#### [STUDY QUESTIONS]
1/ In the thread on blushing anxiety treatment, why does the reply say people about 45 and under generally get the best results from anxiety treatment? Answer in one to three sentences.
2/ List every age given as a number in the thread on blushing anxiety treatment.

#### [DOCUMENT SECTION]
Blushing Anxiety Treatment

i have social anxiety, is it too late to seek treatment ?
I’m relatively shy, reserved , but at a certain extent, meaning i don’t blush when i speak. My problem is i suffer from social anxiety,i prefer being all alone or at home with my family, i don’t like to speak to other people, especially when i’m not obliged to.
what can i do to get over my anxiety ?
i’m 26 btw.
As was said, it is NEVER too late. Behavior is always changing, whether you are working on it actively or not. For the positive or negative. Generally if you are working on it , the behavior is going to a positive area, and if not it all depends on your environment, etc.
You are incredibly young.. as such you aren’t *stuck* in your ways and wouldn’t be a particularly difficult or unlikely person to help *if* you want it. Which I assume you do.
Generally people about 45 and under give the best results in anxiety related treatment, as the brain continues to be less plastic as we age, but it remains plastic (or able to change functionally and structurally) till the day we die. So no matter you age, 10 or 90, the methods work.

#### [SOURCE INFORMATION]
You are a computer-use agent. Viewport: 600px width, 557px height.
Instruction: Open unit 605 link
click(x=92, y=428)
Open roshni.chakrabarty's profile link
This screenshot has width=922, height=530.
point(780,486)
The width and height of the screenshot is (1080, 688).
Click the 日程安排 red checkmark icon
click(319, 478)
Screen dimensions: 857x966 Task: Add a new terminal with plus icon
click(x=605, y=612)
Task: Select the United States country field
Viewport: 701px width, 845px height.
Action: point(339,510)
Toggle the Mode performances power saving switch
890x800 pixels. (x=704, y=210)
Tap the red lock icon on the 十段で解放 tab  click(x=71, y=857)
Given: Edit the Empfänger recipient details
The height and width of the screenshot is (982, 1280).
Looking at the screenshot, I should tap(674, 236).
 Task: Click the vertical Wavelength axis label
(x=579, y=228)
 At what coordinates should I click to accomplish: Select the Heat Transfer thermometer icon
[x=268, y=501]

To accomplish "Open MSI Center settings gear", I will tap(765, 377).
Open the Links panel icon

#### [RESPONSES TO THE TASKS]
1/ The brain becomes less plastic, or less able to change functionally and structurally, as we age. It stays plastic until the day we die, though, so the methods still work at any age.

2/
- 26
- 45
- 10
- 90